On February 27, 1968, Navy Capt. Paul L. Milius departed his base at Nakhon
Phanom, Thailand (NKP) in an OP2E Neptune on an armed reconnaissance mission
over Laos. Aboard were eight crew members assigned to Observation Squadron
67, plus Milius, the pilot.
The Neptune had precise navigational equipment and accurate optical
bombsight. Radar was housed in a well on the nose underside of the aircraft,
and radar technicians felt especially vulnerable working in this "glass
bubble" nosed aircraft.
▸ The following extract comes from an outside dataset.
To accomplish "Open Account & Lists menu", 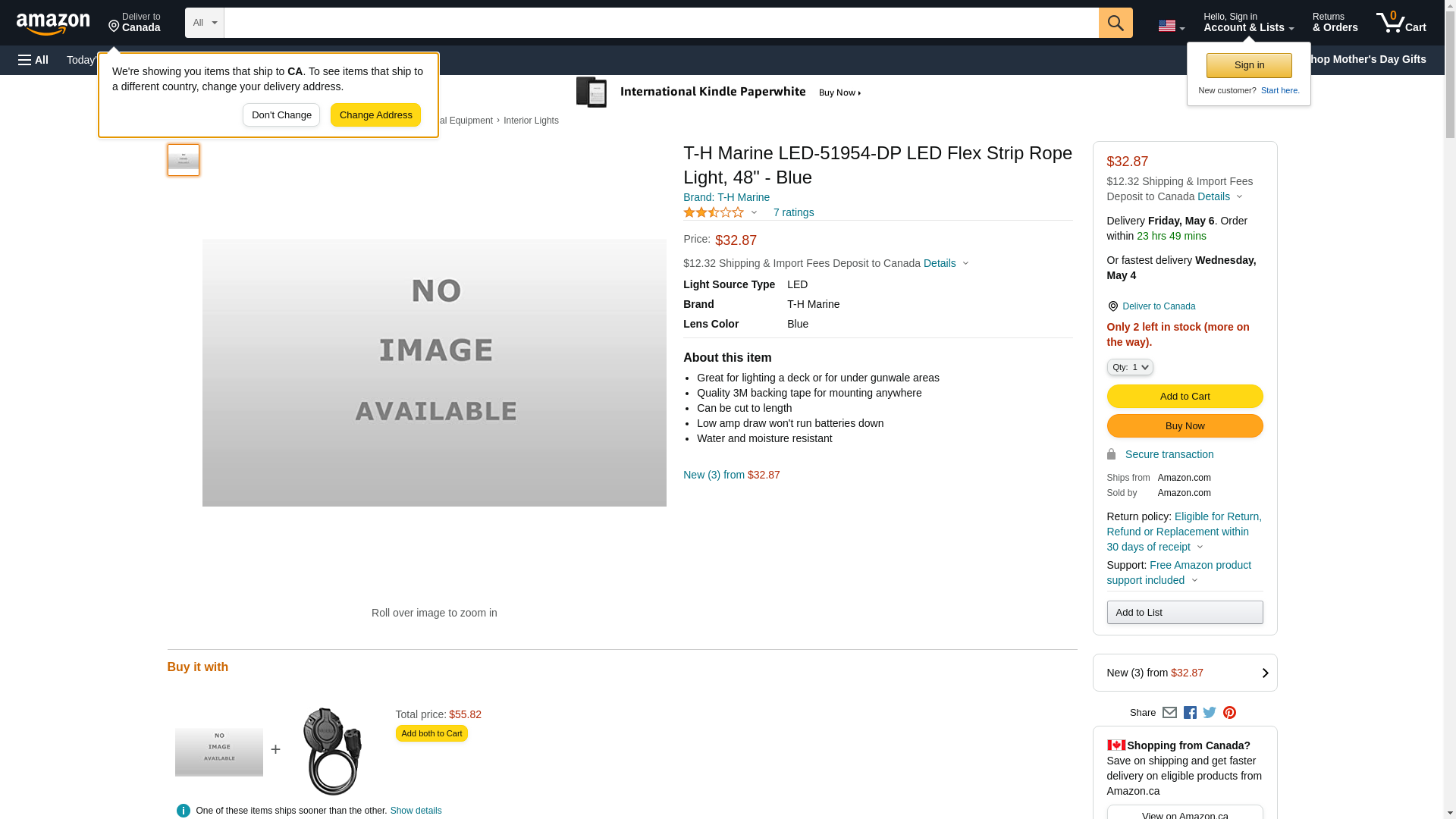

It was believed that the aircraft could place the
seismic or acoustic device within a few yards of the desired point, but to
do this, the OP2E had to fly low and level, making it an easy target for the
enemy's anti-aircraft guns that were increasing in number along the Trail.
Milius was over his assigned target in Khammouane Province, Laos, about 15
miles southwest of the Ban Karai Pass, and was delivering ordnance on the
target when the aircraft was struck by suspected anti-aircraft artillery. A
projectile struck the underside of the aircraft and exploded in the radar
well. Petty Officer John F. Hartzheim, an Avionics Technician assigned to
the aircraft, was struck by fragments of the projectile and began bleeding
profusely. The radar well burst into flames, filling the flight deck area of
the aircraft with dense, acrid smoke.
The aircraft commander ordered the crew to bail out. Hartzheim was carried
to the after station by the Tactical Coordinator. Upon arriving in the after
station, Hartzheim stated that he could not go any farther, and collapsed.
Other crew members later stated they believed Hartzheim died at this time,
as his eyes were wide open and rolled to an upwards position and there was
no movement. Milius was at this time still seated at the controls of the
aircraft.
Seven crewmembers safely exited the aircraft, and were subsequently rescued
by Search and Rescue forces. The area of the crashed aircraft was observed,
and it was felt that no identifiable remains would be found. Hartzheim was
not believed to exit the aircraft, and was believed to be dead. He was
listed Killed, Body Not Recovered. It cannot be determined whether the enemy
had knowledge of his ultimate fate.
The pilot, Paul Milius was not rescued. The Bombardier/Third Pilot, who was
rescued, indicated that Milius was sitting at the after-station hatch and
bailed out just prior to his own departure to the aircraft, but SAR efforts
had failed to located and rescue him. Milius was listed Missing in Action.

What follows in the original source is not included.